But The Pundigrion works on a different principle. It open’s the reader’s mind to the inner working of language, the web of phonemes and graphemes that make up language at its most base. It tears away the veil of individual language to expose the underlying code that makes puns possible. And, in this way, it drives readers to gibbering madness.

We can trace the oldest known copy of The Pundigrion to Moshe Abraham, the Mad Israeli, who composed a scroll in Aramaic in the year 135. Taken by the victorious Romans, it was later copied in Athens into Greek and Latin by Leonidas the Loony Lacedaemonian. The Latin copy ended up in the Vatican archives, where numerous vulgate copies were made by Innocentius the Insane Italian.

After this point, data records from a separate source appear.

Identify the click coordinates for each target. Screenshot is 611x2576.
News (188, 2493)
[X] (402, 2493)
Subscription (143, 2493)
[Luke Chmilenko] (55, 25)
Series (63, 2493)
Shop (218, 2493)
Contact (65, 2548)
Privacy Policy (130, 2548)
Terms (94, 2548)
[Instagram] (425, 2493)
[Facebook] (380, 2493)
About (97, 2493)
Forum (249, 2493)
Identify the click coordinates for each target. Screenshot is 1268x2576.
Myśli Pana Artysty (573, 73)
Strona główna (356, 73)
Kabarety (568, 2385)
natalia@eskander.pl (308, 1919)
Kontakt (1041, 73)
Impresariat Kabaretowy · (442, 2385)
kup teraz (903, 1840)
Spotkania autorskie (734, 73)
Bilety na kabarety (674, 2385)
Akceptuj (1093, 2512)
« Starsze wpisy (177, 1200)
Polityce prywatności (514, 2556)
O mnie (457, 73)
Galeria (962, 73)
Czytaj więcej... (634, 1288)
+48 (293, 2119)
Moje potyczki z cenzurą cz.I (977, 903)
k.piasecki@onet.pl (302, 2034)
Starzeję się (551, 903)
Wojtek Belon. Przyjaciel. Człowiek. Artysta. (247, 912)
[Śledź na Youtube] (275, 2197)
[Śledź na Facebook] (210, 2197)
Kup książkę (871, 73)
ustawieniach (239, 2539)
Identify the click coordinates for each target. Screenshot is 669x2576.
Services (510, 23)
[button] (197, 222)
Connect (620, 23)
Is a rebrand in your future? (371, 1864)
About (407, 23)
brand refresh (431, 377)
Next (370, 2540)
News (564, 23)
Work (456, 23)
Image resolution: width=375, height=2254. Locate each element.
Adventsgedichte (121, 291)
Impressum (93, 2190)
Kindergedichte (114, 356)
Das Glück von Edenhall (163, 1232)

The Greek copy was captured by the Ottomans and sent to Constantinople, where Turkish and Arabic versions can be traced to Taranuz the Touched Turk.

In total, nine copies of The Pundigrion are known to have existed, in Aramaic, Latin, Greek, Turkish, Arabic, Italian, French, German, and English. Each has had its exact whereabouts lost over time, largely because it reduces those who study it to gibbering lunatics capable of speaking only in elaborate puns. These people tend not to dispose of their estates very rationally; the 18th-century scholar Berthold the Batty Berliner tossed his copy of The Pundigrion from the dome of St Hedwig’s, for instance. It was rather quickly followed by the rest of his library, his clothes, and Berthold himself.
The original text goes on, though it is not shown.